Malaysian palm oil futures rose for a third straight session on Thursday, as soy oil climbed on concerns over tight soybean harvest and market participants resumed bargain-hunting.
The benchmark palm oil contract FCPOc3 for October delivery on the Bursa Malaysia Derivatives Exchange had risen 3.89% to 3,975 ringgit ($892.66) per tonne by the midday break, edging towards its best day in nearly two weeks.
The contract has fallen sharply over the past two months as rival Indonesia resumed exports. So far in July, it has lost 19% after posting a 22% decline in June.
Palm oil was helped by the strength in rival vegetable oils on Thursday, a trader in Kuala Lumpur said, while palm oil “remains very cheap” compared to soyoil.

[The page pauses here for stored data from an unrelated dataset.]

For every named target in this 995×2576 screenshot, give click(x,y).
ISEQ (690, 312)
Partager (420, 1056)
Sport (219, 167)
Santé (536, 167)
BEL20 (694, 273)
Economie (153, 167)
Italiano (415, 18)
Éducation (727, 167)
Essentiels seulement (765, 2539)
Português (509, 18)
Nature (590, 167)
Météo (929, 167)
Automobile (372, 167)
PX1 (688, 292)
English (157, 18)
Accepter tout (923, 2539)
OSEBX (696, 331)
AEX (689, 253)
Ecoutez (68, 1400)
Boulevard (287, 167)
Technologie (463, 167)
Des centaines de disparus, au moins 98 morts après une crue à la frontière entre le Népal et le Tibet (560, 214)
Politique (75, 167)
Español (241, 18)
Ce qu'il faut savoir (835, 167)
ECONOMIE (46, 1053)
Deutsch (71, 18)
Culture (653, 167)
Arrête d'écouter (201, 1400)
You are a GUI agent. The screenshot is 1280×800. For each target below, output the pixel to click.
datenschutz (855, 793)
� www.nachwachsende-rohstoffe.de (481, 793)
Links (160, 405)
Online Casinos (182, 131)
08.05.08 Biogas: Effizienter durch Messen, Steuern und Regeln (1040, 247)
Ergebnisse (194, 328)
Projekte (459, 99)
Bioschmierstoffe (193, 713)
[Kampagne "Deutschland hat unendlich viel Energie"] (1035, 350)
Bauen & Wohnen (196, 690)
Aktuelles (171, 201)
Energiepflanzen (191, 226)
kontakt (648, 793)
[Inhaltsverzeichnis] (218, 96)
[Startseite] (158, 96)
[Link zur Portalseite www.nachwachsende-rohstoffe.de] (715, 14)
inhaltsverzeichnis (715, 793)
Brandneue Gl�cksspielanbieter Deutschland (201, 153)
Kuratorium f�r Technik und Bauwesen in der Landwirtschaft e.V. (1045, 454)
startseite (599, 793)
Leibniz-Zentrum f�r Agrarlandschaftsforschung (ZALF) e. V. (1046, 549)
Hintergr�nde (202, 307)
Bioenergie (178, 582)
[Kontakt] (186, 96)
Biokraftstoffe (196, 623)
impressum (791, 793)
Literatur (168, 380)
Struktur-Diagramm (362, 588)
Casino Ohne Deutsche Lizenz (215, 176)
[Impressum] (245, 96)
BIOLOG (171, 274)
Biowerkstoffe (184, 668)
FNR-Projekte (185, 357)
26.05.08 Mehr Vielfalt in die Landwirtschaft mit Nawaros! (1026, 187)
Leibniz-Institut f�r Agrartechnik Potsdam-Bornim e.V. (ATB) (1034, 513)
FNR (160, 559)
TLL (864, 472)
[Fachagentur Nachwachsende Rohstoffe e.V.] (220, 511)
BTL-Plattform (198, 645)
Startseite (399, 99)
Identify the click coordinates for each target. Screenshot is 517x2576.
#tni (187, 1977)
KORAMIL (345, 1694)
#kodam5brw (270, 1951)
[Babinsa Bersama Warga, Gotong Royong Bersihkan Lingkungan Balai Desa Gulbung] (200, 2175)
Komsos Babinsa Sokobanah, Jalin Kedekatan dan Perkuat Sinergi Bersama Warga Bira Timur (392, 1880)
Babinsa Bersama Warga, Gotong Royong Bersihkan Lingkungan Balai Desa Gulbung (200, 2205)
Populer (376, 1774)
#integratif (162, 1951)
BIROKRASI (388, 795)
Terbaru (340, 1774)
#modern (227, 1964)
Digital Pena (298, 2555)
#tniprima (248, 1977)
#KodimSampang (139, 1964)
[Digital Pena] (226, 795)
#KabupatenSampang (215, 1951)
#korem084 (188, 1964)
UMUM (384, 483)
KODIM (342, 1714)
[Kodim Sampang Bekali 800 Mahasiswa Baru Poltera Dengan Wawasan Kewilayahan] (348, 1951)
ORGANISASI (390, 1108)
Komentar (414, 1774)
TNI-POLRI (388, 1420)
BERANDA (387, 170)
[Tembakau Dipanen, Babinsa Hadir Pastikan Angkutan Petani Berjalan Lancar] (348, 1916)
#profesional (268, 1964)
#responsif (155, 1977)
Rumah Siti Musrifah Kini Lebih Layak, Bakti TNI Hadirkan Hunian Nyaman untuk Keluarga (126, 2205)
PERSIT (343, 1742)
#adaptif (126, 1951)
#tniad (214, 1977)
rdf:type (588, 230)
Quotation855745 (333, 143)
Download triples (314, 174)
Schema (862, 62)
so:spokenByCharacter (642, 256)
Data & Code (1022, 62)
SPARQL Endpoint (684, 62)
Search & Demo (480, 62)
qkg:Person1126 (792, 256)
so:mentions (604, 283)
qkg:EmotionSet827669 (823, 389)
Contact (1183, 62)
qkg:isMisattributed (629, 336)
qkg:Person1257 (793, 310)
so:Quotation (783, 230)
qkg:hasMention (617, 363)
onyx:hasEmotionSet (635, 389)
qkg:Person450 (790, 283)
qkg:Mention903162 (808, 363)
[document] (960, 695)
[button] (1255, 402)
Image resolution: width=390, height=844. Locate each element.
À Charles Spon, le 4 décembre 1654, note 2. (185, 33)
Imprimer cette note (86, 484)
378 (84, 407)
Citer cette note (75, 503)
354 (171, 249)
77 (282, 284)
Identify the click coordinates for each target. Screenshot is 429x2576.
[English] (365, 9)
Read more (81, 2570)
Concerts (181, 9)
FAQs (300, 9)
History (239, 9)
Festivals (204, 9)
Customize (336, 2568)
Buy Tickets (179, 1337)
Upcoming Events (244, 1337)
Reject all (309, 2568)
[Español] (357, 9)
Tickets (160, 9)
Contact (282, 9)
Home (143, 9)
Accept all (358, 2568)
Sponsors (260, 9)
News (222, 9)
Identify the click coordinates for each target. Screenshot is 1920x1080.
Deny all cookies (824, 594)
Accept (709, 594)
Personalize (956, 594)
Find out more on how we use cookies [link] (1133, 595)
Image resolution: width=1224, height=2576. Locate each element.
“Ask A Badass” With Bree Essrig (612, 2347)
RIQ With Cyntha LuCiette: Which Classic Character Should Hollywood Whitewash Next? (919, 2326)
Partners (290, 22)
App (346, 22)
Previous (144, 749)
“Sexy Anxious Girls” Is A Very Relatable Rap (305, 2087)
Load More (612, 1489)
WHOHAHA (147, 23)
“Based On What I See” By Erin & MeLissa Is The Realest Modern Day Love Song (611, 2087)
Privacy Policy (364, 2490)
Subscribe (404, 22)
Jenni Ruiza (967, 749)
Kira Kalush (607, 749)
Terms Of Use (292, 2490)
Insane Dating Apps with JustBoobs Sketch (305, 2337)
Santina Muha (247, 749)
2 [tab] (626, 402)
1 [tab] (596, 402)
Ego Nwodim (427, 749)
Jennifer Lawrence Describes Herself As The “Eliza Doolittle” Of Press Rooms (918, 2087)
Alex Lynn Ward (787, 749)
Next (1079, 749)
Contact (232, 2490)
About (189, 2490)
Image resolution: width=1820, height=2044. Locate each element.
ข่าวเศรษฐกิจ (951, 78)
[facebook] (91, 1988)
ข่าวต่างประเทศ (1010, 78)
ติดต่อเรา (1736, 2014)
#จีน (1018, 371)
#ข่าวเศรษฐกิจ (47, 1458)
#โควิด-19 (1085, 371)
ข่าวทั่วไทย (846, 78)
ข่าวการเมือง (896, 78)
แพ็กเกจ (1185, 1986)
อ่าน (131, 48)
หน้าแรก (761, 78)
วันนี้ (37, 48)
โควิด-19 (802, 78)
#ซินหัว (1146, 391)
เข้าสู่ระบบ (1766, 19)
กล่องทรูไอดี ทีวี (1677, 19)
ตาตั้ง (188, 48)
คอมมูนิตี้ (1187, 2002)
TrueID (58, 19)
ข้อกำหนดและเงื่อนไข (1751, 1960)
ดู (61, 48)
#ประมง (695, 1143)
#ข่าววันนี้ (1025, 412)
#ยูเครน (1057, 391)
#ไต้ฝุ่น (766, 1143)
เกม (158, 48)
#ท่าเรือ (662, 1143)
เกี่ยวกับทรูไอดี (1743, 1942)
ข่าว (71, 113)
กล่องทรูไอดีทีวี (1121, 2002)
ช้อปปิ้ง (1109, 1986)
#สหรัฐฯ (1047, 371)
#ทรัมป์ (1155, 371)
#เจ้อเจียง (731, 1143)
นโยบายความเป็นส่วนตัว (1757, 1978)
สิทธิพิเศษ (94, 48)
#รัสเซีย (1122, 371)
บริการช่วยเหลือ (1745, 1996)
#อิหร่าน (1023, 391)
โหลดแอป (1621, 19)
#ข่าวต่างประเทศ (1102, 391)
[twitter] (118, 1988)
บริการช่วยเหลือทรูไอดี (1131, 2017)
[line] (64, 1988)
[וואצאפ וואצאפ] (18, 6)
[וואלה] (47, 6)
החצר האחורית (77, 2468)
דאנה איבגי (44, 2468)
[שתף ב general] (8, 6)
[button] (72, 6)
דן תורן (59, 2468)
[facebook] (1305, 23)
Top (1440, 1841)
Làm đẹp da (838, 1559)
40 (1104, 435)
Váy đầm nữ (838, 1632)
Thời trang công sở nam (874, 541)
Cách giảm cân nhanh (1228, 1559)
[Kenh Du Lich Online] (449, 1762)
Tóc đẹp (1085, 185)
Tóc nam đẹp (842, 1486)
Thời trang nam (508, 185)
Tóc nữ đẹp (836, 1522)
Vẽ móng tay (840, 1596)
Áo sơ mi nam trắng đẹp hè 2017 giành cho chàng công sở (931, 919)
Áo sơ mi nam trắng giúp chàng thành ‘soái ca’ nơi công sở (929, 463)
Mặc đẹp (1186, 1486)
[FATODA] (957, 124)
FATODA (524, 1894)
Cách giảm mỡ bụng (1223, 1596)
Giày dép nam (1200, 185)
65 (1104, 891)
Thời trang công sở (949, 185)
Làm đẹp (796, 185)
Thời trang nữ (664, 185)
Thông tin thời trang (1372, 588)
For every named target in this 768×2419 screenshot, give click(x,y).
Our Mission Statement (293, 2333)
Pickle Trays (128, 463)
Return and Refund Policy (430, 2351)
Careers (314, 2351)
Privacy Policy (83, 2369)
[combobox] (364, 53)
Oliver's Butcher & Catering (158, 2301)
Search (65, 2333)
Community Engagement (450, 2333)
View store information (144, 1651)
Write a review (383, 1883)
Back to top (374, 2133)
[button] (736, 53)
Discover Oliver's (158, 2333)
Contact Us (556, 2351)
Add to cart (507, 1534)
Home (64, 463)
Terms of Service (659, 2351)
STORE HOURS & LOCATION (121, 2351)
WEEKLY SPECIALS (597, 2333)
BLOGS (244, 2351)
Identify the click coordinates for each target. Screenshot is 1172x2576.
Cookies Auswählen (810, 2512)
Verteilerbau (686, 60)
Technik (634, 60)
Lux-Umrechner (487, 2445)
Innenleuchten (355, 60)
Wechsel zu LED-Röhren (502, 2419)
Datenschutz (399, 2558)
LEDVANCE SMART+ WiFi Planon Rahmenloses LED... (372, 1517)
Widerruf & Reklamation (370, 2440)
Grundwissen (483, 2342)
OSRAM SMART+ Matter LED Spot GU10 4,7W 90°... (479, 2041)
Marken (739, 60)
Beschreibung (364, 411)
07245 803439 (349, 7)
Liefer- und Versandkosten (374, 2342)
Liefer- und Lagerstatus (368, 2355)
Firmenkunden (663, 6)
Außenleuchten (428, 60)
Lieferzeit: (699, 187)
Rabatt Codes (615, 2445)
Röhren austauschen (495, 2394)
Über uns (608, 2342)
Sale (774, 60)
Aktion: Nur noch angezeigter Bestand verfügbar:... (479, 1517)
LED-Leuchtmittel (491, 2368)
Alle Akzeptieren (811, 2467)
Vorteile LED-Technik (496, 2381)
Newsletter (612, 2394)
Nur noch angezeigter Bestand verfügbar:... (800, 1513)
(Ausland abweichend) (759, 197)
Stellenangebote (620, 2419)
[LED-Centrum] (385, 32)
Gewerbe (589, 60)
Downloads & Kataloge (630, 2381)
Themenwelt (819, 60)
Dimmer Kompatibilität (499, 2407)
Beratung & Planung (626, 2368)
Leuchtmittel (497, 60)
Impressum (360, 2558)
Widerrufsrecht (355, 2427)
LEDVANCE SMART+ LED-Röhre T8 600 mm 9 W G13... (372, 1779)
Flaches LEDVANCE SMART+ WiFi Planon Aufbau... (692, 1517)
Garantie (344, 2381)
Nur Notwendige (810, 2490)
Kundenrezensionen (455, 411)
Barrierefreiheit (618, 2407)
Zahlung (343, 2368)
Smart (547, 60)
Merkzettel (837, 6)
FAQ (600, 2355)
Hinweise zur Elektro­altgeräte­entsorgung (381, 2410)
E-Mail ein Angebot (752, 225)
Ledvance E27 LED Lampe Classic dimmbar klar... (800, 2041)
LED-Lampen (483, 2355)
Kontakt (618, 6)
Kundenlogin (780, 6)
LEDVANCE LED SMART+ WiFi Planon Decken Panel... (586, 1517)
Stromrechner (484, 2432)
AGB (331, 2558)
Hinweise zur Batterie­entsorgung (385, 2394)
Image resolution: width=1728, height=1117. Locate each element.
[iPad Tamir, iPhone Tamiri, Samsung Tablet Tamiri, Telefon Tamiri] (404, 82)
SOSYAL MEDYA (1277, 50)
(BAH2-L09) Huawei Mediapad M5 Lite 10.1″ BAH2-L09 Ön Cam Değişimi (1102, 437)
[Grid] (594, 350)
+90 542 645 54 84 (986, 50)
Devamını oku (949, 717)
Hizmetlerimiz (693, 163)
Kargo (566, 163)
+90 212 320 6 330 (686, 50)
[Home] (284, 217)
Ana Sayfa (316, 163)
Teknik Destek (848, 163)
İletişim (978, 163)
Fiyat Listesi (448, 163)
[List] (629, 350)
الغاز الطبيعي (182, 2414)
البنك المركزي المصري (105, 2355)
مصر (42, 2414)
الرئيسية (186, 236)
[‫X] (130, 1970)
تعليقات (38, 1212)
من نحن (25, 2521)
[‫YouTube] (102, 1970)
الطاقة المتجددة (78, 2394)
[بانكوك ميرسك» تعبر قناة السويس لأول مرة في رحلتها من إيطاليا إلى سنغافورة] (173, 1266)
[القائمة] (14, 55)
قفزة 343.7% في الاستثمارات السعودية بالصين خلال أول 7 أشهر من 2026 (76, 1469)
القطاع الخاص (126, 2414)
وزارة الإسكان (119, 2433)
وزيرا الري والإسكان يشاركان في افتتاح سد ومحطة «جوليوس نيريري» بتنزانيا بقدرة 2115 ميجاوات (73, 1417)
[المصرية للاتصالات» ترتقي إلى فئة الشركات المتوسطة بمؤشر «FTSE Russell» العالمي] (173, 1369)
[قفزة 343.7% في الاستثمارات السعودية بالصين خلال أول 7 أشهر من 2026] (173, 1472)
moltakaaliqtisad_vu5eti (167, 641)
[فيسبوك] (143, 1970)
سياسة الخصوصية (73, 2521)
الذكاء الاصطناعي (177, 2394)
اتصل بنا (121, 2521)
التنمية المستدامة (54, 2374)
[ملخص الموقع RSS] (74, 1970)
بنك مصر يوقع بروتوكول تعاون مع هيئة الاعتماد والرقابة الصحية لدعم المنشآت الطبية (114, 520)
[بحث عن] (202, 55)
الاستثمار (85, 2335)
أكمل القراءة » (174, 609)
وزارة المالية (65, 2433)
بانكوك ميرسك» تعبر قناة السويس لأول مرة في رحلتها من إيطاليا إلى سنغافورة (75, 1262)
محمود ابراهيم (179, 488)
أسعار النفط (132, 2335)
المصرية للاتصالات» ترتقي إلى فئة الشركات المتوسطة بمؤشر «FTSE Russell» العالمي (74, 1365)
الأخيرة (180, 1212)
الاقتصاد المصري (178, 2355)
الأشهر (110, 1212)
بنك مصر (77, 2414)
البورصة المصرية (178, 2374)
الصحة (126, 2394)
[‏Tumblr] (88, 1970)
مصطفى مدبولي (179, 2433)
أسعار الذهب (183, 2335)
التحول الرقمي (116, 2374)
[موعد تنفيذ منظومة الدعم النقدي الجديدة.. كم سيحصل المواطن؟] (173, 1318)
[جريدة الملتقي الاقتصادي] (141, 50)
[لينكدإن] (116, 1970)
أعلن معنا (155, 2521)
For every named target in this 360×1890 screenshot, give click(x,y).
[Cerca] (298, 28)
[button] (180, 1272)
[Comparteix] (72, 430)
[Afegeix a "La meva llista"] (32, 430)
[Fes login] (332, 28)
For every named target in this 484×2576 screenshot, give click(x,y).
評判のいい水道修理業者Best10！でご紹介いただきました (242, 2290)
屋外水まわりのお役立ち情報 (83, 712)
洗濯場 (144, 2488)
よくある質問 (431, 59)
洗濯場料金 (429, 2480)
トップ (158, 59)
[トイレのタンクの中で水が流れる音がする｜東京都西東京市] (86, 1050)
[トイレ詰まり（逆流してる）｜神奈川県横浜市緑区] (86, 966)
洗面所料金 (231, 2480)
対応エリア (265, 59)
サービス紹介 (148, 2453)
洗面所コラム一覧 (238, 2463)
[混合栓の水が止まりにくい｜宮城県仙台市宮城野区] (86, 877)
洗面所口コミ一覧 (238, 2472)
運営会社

Dalian’s most-active soyoil contract DBYv1 rose 4.60%, while its palm oil contract DCPv1 gained 5.72% and was headed for its biggest daily gain since March. Soyoil prices on the Chicago Board of Trade BOcv1 rose 2.29%.
Palm oil is affected by price movements in related oils as they compete for a share in the global vegetable oils market.
Chicago soybean futures rose for a fifth consecutive session on Thursday to their highest in more than two weeks, as hot and dry weather conditions expected in parts of the U.S. Midwest threaten to reduce yields. /
Meanwhile, crude palm oil exports from top producer Indonesia are picking up pace, reaching 100,000 tonnes to 140,000 tonnes per day after the government waived its export levy to ease a supply glut, a senior Finance Ministry official said on Wednesday.
Palm oil may test a resistance of 4,085 ringgit per tonne, a break above which could lead to a gain to 4,269 ringgit, Reuters technical analyst Wang Tao said.